(Assignment):
Since only part of the records is wanted, repeat exactly the lines from the one containing "You are a GUI" through the last line, both included.

(Records to process):

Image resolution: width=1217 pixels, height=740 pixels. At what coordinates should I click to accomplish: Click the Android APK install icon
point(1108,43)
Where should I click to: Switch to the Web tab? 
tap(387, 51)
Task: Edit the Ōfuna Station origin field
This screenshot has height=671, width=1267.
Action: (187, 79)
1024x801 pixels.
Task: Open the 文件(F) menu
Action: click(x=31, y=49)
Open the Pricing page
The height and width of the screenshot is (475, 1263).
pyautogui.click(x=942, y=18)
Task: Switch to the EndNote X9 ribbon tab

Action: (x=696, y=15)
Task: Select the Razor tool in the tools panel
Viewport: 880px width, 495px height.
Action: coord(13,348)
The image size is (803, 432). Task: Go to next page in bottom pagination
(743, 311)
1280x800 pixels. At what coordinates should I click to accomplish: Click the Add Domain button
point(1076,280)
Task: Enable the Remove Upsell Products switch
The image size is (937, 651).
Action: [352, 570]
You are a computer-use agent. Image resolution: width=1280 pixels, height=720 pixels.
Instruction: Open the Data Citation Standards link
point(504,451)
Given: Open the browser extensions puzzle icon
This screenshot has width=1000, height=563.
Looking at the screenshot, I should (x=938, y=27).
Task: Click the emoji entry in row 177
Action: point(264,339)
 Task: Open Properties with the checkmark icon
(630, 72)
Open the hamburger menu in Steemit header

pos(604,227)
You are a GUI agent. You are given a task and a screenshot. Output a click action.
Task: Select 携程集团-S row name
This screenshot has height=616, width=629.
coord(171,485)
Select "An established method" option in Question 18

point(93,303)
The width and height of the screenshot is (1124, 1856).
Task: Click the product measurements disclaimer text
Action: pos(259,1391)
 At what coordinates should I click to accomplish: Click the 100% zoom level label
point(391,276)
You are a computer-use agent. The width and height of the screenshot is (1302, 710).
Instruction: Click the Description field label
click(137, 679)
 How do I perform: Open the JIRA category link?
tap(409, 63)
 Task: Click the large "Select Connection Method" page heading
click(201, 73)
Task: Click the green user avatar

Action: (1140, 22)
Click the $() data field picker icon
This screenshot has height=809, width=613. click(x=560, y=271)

(Answer section):
You are a GUI agent. You are given a task and a screenshot. Output a click action.
Task: Select 携程集团-S row name
This screenshot has height=616, width=629.
coord(171,485)
Select "An established method" option in Question 18

point(93,303)
The width and height of the screenshot is (1124, 1856).
Task: Click the product measurements disclaimer text
Action: pos(259,1391)
 At what coordinates should I click to accomplish: Click the 100% zoom level label
point(391,276)
You are a computer-use agent. The width and height of the screenshot is (1302, 710).
Instruction: Click the Description field label
click(137, 679)
 How do I perform: Open the JIRA category link?
tap(409, 63)
 Task: Click the large "Select Connection Method" page heading
click(201, 73)
Task: Click the green user avatar

Action: (1140, 22)
Click the $() data field picker icon
This screenshot has height=809, width=613. click(x=560, y=271)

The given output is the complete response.